Pandemia nie przyniosła trwałej rewolucji w zakupach online, oceniają autorzy najnowszego „Tygodnika Gospodarczego” Polskiego Instytutu Ekonomicznego (PIE). Na koniec III kw. ub.r. udział zakupów online (wydatków opłacanych kartami płatniczymi w kanałach online) w całkowitej konsumpcji był w większości badanych państw niższy niż w pandemicznym szczycie, a w Polsce udział ten był o 0,3 pkt proc. niższy niż w szczycie pandemii.
„Do przedpandemicznych trendów szybciej wracały bogatsze gospodarki. Również na poziomie sektorowym największe szczytowe wzrosty udziałów osiągały te branże, które przed pandemią wykazywały silny trend wzrostowy. Trwałe zmiany powyżej trendu odnotowano w elektronice, sklepach odzieżowych oraz restauracjach i barach. Jak konkludują autorzy badania, wyniki te dają kolejny argument za tezą, że w trakcie pandemii nastąpiło szybkie i wyraźne odbicie sektora e-commerce, jednak zmiany nie były trwałe w szerokim zakresie” – czytamy w tygodniku.

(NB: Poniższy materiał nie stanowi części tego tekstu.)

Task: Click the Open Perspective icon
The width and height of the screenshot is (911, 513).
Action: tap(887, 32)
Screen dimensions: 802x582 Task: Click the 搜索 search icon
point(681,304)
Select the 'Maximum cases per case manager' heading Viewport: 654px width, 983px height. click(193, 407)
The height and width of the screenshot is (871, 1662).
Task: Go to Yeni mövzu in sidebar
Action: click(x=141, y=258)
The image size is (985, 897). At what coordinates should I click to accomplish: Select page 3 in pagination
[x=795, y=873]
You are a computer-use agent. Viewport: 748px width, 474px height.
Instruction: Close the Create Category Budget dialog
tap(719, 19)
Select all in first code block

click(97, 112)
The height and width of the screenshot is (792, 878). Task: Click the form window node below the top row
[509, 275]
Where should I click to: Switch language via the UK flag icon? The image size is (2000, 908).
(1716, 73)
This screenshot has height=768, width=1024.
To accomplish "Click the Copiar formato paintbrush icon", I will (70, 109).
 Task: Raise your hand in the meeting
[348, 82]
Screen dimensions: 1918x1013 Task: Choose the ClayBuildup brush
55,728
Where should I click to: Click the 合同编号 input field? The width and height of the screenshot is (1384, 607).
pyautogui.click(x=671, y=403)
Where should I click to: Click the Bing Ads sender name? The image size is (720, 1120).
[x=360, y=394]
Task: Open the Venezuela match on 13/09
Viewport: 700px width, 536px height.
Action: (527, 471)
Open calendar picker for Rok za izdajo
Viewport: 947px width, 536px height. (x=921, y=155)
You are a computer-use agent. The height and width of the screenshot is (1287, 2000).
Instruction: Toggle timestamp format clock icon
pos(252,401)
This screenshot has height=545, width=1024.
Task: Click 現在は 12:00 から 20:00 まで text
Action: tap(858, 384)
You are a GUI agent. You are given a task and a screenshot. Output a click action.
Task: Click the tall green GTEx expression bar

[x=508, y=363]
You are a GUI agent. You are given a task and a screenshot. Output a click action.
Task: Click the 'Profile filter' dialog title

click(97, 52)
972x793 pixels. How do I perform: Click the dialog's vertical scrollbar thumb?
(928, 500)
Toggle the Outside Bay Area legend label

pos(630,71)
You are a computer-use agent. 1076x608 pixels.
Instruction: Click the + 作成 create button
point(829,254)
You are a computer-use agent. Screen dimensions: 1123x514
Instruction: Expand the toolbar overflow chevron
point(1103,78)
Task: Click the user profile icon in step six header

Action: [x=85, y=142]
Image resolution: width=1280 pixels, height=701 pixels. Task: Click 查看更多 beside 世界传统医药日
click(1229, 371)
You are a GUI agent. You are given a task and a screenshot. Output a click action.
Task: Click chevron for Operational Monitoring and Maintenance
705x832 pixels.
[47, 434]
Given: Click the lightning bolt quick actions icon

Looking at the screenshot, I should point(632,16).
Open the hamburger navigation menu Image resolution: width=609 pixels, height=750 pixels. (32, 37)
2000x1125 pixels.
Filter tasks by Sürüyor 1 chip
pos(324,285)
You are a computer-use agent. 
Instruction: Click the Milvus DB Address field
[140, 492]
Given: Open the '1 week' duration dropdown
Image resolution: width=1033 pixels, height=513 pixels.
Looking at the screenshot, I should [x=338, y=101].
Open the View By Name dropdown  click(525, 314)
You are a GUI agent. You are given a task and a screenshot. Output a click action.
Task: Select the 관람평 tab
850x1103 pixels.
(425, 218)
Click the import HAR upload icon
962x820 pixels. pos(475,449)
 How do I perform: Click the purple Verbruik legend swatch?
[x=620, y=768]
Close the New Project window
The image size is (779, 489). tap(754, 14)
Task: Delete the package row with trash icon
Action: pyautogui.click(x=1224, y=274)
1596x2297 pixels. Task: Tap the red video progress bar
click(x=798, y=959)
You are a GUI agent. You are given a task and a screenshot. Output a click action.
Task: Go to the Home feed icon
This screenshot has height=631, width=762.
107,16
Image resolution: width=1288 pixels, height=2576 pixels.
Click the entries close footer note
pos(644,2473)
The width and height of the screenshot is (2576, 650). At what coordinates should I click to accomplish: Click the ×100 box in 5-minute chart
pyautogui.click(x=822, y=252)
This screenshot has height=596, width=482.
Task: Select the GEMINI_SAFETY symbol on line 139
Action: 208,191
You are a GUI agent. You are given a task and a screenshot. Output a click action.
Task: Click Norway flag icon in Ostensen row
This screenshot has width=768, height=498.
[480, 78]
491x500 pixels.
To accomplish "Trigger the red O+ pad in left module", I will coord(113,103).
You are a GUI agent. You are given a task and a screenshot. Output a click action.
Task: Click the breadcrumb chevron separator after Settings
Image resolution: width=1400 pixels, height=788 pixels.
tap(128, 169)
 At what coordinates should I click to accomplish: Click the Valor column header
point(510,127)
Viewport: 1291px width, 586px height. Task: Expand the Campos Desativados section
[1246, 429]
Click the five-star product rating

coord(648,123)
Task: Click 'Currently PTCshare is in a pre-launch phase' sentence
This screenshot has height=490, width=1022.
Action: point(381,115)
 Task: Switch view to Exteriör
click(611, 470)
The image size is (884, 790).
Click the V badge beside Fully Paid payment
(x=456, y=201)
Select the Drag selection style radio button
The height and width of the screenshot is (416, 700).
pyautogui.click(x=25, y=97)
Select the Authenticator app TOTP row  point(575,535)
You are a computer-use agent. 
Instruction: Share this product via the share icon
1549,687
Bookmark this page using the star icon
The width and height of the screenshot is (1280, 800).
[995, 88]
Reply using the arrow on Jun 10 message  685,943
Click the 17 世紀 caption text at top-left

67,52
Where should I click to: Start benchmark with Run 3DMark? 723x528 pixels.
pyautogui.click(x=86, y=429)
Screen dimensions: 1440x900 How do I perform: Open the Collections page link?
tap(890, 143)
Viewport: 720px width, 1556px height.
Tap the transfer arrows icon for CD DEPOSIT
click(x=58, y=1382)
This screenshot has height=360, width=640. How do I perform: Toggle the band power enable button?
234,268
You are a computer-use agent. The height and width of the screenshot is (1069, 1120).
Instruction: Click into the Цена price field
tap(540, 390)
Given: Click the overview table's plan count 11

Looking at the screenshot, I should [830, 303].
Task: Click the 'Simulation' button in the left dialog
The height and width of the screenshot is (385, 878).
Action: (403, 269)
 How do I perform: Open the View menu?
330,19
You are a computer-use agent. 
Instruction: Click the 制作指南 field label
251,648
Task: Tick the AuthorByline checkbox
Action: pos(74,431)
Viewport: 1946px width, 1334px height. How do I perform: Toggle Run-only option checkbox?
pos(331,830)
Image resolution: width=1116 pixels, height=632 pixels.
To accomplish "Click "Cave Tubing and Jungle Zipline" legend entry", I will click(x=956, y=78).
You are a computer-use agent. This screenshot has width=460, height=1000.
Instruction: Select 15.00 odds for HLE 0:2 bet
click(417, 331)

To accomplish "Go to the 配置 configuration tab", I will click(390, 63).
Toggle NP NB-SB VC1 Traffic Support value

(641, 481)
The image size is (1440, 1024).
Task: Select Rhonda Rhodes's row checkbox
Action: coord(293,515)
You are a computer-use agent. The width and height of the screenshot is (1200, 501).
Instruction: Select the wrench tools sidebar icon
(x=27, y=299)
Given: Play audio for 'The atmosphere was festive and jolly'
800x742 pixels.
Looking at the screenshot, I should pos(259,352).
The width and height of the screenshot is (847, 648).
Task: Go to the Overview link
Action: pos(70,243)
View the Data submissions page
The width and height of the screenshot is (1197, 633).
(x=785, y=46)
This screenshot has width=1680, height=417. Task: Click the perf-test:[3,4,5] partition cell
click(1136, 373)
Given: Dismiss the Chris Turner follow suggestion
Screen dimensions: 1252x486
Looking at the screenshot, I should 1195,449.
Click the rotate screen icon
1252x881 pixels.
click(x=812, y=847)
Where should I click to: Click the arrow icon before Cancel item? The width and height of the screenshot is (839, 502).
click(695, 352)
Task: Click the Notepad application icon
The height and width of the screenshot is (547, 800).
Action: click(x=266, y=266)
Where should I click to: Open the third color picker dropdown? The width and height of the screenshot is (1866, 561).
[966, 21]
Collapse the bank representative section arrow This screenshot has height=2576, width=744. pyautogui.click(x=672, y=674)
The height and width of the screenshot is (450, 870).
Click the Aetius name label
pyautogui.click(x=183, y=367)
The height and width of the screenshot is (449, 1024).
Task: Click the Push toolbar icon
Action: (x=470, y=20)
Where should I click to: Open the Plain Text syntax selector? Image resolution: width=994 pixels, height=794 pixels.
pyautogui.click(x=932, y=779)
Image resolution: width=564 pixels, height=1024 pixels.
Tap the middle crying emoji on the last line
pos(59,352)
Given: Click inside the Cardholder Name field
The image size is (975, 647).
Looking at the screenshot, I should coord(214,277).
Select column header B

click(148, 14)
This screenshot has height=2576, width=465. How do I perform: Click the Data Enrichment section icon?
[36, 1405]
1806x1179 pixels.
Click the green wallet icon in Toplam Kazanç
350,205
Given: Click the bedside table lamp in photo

PIE, powołując się badania analityków z Mastercard, Międzynarodowego FunduszuWalutowego (MFW) oraz Harvard Business School, podał, że udział zakupów online w Polsce był o 0,2 pkt proc. niższy od poziomu, którego można było oczekiwać biorąc pod uwagę przedpandemiczne trendy.
Jak wskazał Instytut, „większość wzrostów na poziomie globalnym była przejściowa i słabła wraz ze znoszeniem restrykcji pandemicznych”.
„Chociaż w szczycie udział wydatków online był dla badanej próby państw wyższy o 4,3 pkt proc. od średniej sprzed pandemii, to już we wrześniu 2021 r. był wyższy tylko o 0,3 pkt proc.” – czytamy dalej.
Wzrosty były najwyższe w krajach, które już przed pandemią wykazywały silny trend rozwoju e-commerce, podał PIE.